The Coalition on Abortion/Breast Cancer notes that the paper by Joel Brind, Ph.D. comes just five months after the editor of the journal Ethics and Medics, cited a cause-effect relationship and sharply criticized scientists for failing to “speak out against the shoddy research that is being advanced by those who deny the abortion-breast cancer link.

“The U.S. National Cancer Institute (NCI) should be criminally investigated,” declared Karen Malec, president of the coalition. “If German scientists had played the same shell game with women’s health during World War II, they would have been tried at Nuremberg under American jurisprudence.”

Brind’s paper reveals a disgraceful, 48-year record of scientific misconduct and a reckless disregard for women’s health involving the NCI, the U.S. Department of Defense, Oxford scientists, medical journals, the American Cancer Society (whose legal department attempted to intimidate the coalition for exercising its free speech rights), and others. Some examples include:

Brind identified two abortion-related breast cancer risks, one of which isn’t disputed. Childbirth significantly reduces breast cancer risk, an effect universally recognized by experts and known for centuries. Only the independent link (whether abortion leaves women with more cancer-vulnerable lobules than they had before pregnancy) is debated.

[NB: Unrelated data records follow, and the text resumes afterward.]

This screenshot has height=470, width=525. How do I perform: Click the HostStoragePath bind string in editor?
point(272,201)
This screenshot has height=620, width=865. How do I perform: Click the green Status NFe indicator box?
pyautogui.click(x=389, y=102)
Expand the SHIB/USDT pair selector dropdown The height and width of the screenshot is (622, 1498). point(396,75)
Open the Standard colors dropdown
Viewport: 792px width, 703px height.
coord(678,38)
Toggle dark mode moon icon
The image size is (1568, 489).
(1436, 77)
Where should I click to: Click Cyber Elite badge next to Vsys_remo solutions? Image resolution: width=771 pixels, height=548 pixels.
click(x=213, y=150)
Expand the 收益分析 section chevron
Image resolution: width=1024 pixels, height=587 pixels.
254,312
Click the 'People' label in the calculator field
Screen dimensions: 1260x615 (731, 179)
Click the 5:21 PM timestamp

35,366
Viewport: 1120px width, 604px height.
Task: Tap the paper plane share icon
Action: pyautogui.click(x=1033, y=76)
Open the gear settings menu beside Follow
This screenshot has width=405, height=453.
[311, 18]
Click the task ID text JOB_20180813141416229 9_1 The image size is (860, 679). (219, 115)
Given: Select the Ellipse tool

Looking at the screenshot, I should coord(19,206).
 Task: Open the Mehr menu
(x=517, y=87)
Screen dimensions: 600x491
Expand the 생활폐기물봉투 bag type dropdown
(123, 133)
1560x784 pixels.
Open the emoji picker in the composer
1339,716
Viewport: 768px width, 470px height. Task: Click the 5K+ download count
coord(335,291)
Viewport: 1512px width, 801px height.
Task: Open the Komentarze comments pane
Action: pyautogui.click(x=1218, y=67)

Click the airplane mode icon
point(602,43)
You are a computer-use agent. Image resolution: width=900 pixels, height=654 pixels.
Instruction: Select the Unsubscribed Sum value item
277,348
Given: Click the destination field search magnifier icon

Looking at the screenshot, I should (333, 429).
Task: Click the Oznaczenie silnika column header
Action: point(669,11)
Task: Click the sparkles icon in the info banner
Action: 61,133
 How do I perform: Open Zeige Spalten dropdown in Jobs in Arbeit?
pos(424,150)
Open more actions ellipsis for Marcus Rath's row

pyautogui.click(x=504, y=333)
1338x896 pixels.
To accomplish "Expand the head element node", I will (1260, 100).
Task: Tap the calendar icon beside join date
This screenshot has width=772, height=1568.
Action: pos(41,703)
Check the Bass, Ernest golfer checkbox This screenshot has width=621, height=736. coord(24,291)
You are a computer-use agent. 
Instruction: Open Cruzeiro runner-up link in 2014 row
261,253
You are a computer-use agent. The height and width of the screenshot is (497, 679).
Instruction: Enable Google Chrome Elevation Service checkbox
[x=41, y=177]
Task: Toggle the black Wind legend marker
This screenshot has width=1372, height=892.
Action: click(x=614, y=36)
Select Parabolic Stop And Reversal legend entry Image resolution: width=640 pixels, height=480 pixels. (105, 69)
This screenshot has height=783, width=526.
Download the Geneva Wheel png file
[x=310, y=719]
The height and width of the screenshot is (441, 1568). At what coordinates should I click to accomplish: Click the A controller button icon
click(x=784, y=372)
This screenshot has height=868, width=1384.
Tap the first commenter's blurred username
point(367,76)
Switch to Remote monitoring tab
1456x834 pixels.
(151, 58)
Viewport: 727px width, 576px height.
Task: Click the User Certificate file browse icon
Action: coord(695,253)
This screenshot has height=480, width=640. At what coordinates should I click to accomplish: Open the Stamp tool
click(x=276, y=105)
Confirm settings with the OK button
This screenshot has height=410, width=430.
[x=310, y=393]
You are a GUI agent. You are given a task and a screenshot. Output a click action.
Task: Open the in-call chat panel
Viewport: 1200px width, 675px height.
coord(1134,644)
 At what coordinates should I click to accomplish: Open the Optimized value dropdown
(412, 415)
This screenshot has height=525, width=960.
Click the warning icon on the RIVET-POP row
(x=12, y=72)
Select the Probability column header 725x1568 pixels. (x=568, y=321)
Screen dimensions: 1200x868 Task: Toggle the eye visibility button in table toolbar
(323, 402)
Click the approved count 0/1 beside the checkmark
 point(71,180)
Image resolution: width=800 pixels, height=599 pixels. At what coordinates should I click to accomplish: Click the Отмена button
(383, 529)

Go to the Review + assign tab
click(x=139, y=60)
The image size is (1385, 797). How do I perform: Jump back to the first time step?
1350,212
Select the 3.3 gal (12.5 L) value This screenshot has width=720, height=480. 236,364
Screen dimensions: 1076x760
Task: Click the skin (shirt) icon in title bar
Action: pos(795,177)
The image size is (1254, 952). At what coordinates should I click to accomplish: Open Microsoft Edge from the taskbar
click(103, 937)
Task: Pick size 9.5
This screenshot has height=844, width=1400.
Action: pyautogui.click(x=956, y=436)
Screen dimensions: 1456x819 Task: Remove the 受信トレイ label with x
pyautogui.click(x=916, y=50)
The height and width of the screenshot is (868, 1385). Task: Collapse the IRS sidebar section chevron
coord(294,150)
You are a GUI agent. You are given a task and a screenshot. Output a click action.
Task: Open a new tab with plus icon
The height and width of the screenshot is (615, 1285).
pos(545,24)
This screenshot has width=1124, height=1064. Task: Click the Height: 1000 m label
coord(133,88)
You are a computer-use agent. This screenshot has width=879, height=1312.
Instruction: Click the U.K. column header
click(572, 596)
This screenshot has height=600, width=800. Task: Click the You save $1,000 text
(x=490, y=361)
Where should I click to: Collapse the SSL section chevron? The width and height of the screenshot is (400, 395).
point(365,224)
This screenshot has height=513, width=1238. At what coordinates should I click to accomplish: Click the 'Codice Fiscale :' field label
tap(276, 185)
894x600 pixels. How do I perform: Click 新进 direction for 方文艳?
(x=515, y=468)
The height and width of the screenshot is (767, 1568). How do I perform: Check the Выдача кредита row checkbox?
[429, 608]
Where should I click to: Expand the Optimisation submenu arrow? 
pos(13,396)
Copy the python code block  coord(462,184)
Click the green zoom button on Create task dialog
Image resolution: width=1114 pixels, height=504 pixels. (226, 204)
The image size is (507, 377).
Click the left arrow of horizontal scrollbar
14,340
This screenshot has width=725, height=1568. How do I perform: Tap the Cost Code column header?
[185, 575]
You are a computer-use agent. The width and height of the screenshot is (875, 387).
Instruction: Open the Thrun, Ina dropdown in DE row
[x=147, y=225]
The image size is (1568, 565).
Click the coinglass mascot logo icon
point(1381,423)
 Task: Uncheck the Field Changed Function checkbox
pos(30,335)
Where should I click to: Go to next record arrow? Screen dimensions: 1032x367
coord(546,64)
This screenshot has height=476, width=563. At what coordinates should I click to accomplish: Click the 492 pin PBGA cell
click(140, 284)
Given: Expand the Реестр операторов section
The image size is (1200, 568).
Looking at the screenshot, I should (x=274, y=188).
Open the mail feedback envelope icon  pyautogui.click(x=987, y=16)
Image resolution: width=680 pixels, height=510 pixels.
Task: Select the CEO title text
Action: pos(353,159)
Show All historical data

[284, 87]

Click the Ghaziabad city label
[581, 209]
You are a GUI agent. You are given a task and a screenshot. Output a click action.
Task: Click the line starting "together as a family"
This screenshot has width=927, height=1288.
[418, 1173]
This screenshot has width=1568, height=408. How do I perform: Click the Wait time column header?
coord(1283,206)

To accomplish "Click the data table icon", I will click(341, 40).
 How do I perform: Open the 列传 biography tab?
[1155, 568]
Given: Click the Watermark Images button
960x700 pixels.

Brind cited a conflict of interest between NCI career scientists who make grant funding decisions and independent scientists who “dare not break with the party line.”

Nevertheless, there is hope. Two U.S. women successfully prosecuted malpractice lawsuits against doctors for failing to disclose the link. The greatest cause of malpractice lawsuits today is failure to diagnose breast cancer. Doctors could provide better screening for the disease if they’d ask patients about their abortion histories on intake forms.